Spending review: People with dementia ‘collateral damage of austerity’

People with dementia are becoming victims of austerity as savage cuts to social care spending leave more people reaching crisis point.
Alzheimer’s Society is today (Wednesday 26 June 2013) calling on George Osborne to use the Comprehensive Spending Review to fund greater access to care for tens of thousands of people with the condition. The call comes as polling by YouGov for the charity reveals that 91 per cent of Britons think it is important that the government should invest more in care services for people with dementia who are able to live at home or in a care home rather than a hospital.
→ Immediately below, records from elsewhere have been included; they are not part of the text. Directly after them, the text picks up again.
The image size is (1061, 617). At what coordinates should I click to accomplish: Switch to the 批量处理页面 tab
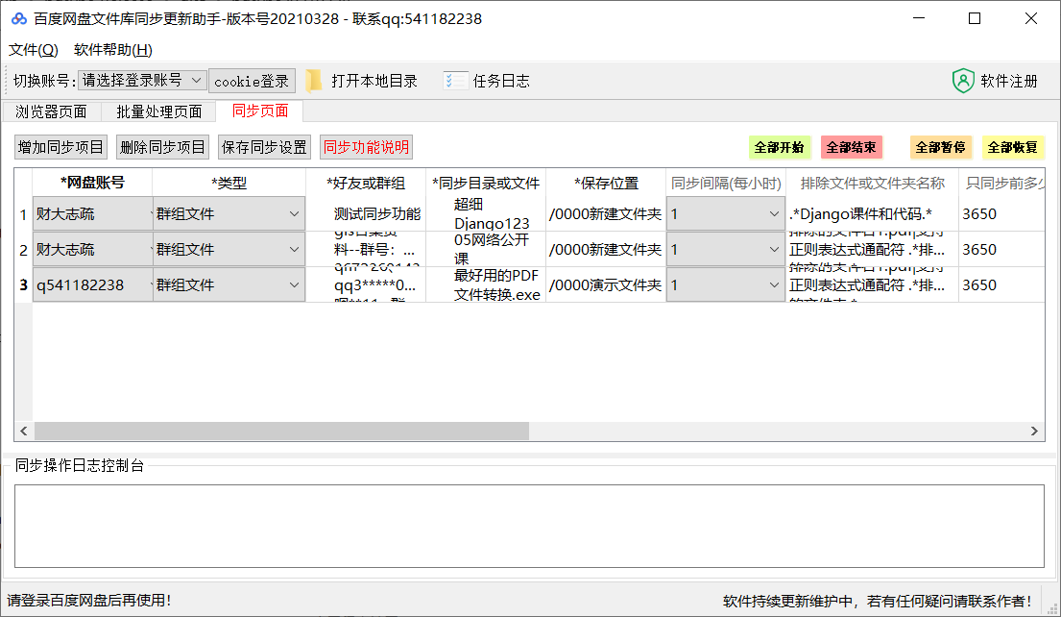(x=158, y=111)
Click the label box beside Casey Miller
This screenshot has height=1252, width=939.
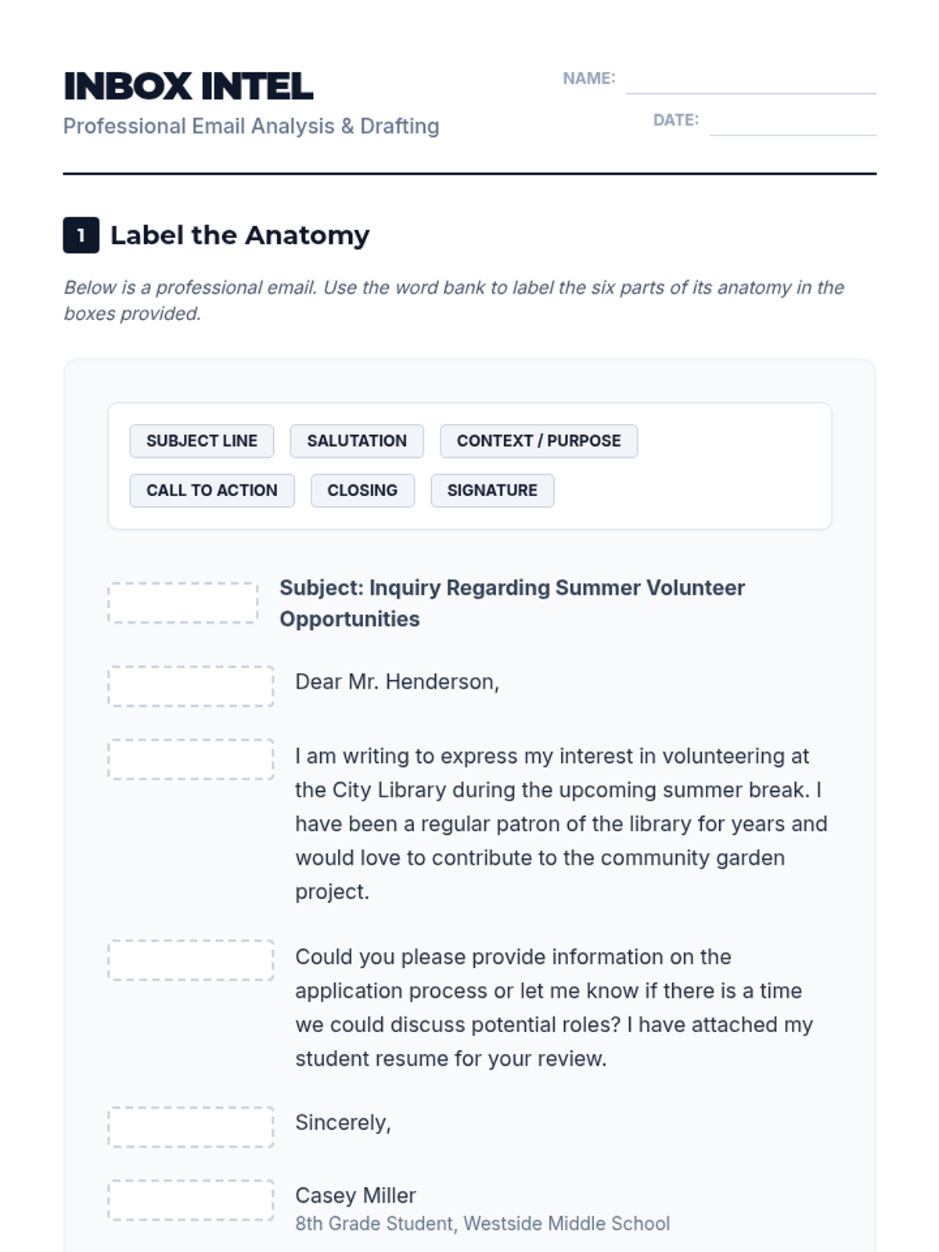191,1200
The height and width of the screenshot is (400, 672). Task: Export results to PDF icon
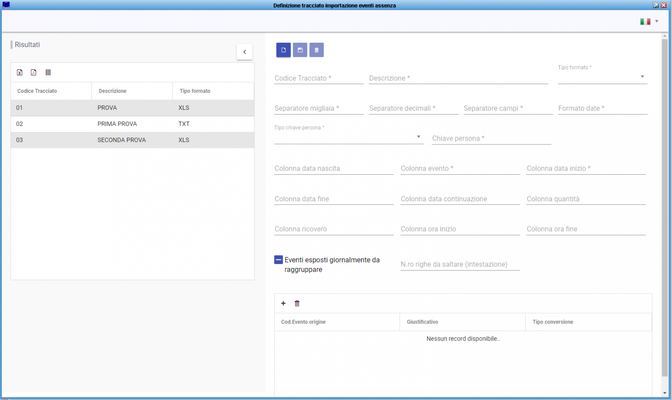[34, 72]
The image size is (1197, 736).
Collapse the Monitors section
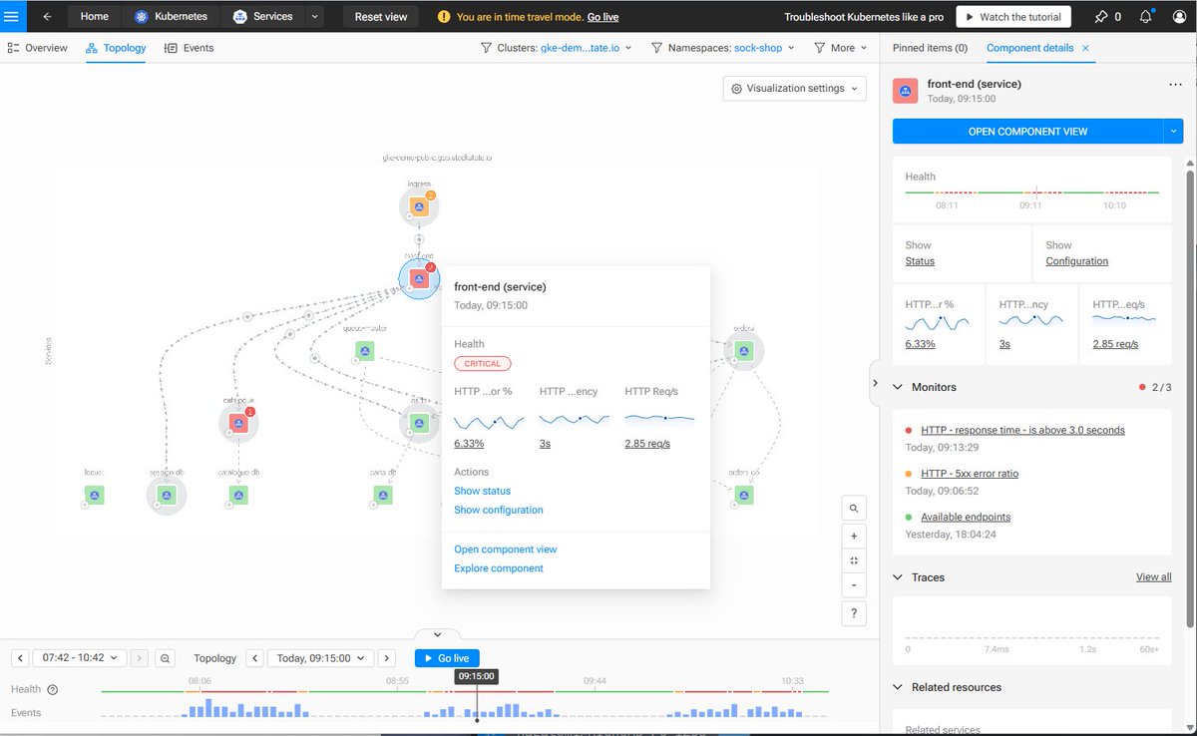coord(899,387)
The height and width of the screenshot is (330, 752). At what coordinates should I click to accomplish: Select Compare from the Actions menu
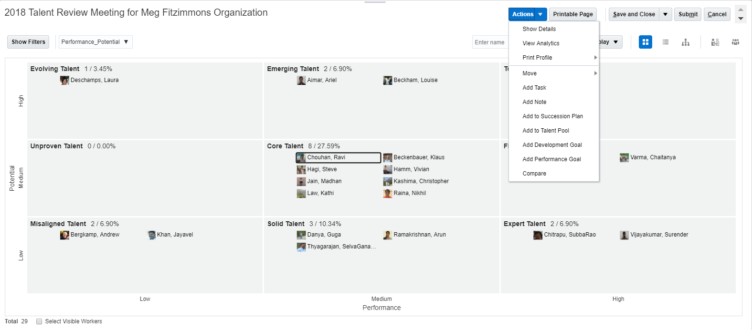534,174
According to Alzheimer’s Society’s report ‘Support. Stay. Save’, one in 10 (50,000) people with dementia living at home go into hospital unnecessarily because of substandard care. Additionally, this year’s CQC Care Update found that people with dementia are being admitted from care homes for avoidable reasons significantly more than those with other conditions.

Local authorities are increasingly being forced to cut social care services that play a key role in preventing vulnerable people from reaching crisis point. Since 2010, over £1.8billion has been cut from adult social care across the country[1]. In 2005, half of local authorities funded care for anyone with moderate or higher needs. Today, 84 per cent limit care funding to people with critical or substantial needs.[2].

Alzheimer’s Society today argues that investing in preventative social care services for people with moderate care needs will help people live well in the community and in turn mean fewer will need expensive hospital care.

Michelle Fraser, from Wigan, whose father struggled to access social care said: ‘Because the funding wasn’t available to support dad at home, he ended up going to hospital – which made his dementia progress faster. He was in hospital for four months and sadly couldn’t return home. If he’d got the right support and care at home that would have allowed him to live well for longer.’

Jeremy Hughes, Chief Executive at Alzheimer’s Society said: ‘People with dementia have become the collateral damage of austerity, with councils across the country forced to cut care because of a huge black hole in funding. This spending review is an opportunity for the government to invest in care so that people with dementia can be supported to live well either at home or in a care home rather than reaching crisis point.

‘The care system is supposed to be about prevention but lack of resources mean it is sadly reduced to a crisis intervention role. We need more investment to stop the system from needing rescue itself. Eighty per cent of people in care homes and a quarter of people in hospitals have dementia. Failure to act is not an option.’